→ What you should do
Would you find each line in the entries below with the string "will" and copy it?

→ Saved entries

=======

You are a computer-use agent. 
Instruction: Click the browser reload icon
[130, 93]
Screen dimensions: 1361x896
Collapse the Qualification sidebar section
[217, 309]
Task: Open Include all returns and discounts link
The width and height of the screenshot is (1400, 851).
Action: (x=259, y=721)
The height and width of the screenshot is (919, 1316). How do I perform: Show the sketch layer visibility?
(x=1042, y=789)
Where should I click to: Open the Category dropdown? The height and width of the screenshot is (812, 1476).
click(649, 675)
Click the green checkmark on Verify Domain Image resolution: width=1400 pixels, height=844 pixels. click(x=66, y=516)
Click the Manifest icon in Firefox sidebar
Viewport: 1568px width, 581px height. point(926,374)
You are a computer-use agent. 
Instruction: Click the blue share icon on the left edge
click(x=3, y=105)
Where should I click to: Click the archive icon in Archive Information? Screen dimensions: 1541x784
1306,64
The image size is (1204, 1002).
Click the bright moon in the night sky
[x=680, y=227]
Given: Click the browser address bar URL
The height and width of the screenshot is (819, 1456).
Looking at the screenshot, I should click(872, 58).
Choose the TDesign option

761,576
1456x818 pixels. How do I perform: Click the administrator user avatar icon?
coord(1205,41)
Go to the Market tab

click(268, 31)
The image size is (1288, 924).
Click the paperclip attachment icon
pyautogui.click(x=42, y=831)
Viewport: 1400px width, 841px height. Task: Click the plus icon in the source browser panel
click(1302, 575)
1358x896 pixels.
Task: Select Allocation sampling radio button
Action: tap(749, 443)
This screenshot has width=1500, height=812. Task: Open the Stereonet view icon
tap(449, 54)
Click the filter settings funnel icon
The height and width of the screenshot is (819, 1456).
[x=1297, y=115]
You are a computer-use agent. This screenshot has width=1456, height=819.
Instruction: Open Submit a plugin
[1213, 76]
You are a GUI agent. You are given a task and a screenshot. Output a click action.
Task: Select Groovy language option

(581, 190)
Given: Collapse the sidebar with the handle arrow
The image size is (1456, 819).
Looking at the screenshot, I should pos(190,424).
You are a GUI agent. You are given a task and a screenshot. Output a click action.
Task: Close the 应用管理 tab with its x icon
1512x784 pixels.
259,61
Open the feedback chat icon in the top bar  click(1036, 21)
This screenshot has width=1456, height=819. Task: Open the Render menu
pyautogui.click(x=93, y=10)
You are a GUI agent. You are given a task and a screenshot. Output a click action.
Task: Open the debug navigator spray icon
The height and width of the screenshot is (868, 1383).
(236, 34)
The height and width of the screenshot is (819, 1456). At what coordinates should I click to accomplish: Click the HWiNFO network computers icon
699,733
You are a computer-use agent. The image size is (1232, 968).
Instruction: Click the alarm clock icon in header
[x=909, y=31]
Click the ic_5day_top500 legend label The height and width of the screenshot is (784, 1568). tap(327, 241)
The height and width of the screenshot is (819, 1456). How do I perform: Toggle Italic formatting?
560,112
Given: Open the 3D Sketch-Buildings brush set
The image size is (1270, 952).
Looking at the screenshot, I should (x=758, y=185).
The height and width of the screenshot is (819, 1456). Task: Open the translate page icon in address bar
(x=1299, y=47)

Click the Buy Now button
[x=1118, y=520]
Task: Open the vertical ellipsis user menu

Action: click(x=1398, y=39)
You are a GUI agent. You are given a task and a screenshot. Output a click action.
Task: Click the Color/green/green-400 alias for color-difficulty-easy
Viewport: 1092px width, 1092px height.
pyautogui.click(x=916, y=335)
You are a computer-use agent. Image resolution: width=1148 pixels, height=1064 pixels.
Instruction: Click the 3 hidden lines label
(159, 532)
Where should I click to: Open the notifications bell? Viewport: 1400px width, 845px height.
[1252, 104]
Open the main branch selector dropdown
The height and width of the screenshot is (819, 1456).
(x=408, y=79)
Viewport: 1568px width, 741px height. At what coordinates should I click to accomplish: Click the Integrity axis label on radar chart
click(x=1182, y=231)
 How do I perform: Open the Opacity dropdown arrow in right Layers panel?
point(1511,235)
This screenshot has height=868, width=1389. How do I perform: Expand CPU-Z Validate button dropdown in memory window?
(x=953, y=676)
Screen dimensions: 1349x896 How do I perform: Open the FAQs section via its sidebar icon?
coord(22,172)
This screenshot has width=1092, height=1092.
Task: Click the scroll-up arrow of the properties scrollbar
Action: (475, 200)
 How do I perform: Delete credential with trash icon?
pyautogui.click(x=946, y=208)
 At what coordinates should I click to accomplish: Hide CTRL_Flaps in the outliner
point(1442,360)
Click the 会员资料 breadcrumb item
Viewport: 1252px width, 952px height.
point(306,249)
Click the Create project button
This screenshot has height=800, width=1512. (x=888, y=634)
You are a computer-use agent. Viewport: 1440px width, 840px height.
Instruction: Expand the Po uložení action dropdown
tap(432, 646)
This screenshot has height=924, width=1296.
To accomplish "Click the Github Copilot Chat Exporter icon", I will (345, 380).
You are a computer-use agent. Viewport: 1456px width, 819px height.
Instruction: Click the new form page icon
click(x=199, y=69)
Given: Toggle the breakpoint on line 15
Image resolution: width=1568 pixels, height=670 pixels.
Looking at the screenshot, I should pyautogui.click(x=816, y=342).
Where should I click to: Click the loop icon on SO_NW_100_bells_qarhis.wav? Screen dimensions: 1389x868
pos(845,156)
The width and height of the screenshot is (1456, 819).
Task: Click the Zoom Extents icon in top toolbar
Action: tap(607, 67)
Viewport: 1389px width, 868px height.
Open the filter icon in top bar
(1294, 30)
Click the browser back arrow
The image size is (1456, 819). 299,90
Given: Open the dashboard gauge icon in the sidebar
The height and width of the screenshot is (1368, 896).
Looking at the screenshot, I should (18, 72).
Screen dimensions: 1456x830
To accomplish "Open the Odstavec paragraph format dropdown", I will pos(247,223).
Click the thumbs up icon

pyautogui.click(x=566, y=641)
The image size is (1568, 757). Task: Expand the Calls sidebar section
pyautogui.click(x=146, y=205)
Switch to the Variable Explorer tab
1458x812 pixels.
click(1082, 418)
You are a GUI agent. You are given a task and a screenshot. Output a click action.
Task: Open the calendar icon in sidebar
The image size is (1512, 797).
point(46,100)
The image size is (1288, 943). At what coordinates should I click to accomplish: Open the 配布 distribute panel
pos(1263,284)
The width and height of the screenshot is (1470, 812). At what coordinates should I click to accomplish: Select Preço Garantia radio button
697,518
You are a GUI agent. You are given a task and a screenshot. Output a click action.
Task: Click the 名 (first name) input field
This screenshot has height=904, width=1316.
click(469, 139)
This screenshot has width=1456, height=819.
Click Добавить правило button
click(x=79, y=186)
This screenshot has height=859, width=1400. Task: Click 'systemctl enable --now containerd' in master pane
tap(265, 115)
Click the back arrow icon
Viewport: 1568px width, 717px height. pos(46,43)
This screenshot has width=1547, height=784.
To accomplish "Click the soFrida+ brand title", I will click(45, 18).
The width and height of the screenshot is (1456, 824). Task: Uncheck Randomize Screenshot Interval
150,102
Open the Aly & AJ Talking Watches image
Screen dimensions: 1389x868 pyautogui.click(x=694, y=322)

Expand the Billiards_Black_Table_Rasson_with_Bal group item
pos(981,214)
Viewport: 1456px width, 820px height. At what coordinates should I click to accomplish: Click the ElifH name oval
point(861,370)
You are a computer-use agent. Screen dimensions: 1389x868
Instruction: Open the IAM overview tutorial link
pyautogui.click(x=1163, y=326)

=======

→ Task solution
To accomplish "Click the Github Copilot Chat Exporter icon", I will (345, 380).
To accomplish "Open the Odstavec paragraph format dropdown", I will pos(247,223).
To accomplish "Click the soFrida+ brand title", I will click(45, 18).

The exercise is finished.